Leaving all pictures aside, write out the records below precisely as given.

[Start of section]

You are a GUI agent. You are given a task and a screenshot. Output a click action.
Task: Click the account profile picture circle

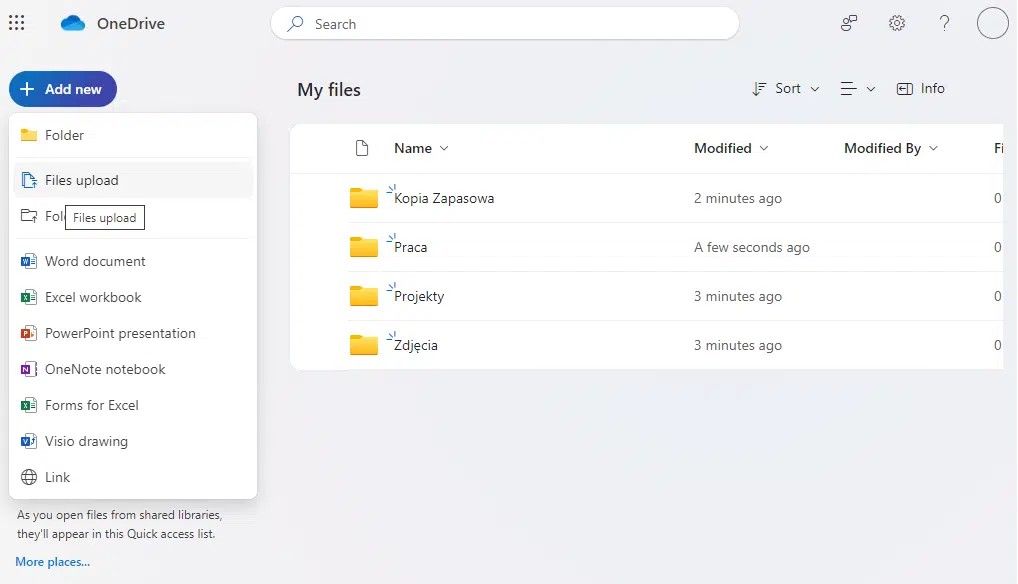click(x=992, y=23)
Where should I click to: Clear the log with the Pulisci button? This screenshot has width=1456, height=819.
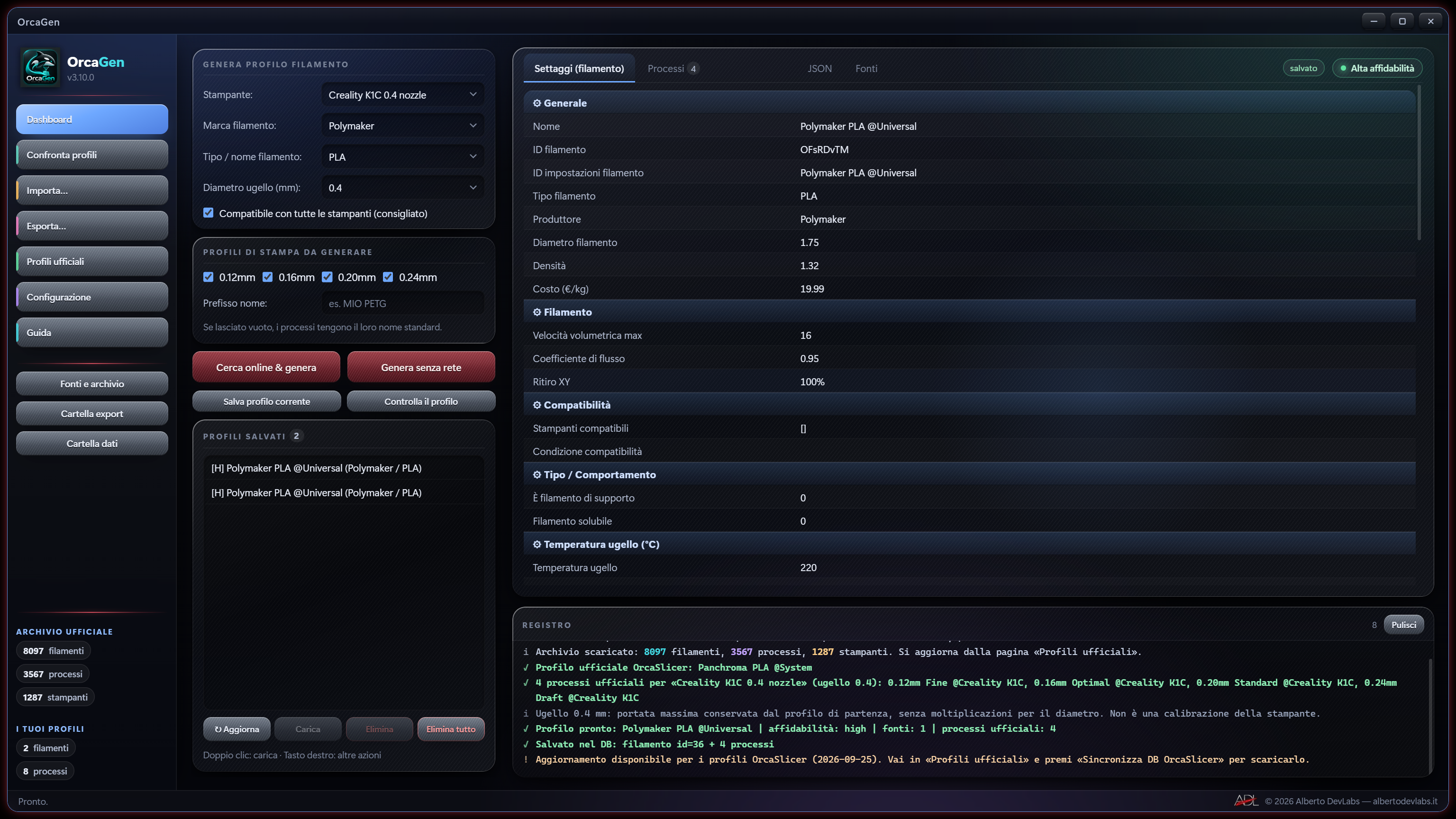click(x=1403, y=625)
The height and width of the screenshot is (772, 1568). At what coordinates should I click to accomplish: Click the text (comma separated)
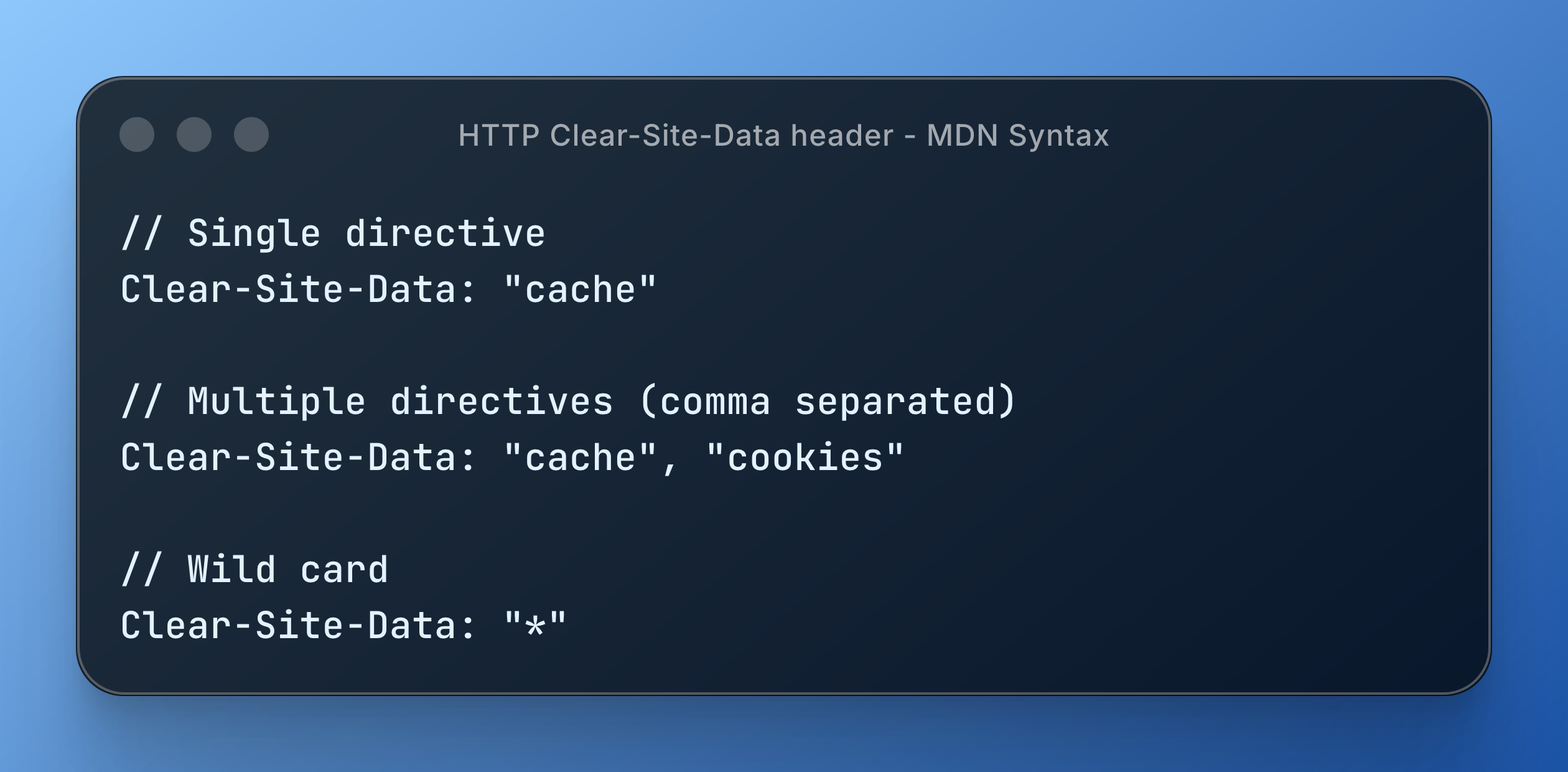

[End of section]

Reply to the task:
You are a GUI agent. You are given a task and a screenshot. Output a click action.
Task: Click the account profile picture circle

click(x=992, y=23)
Where should I click to: Clear the log with the Pulisci button? This screenshot has width=1456, height=819.
click(x=1403, y=625)
The height and width of the screenshot is (772, 1568). At what coordinates should I click to accomplish: Click the text (comma separated)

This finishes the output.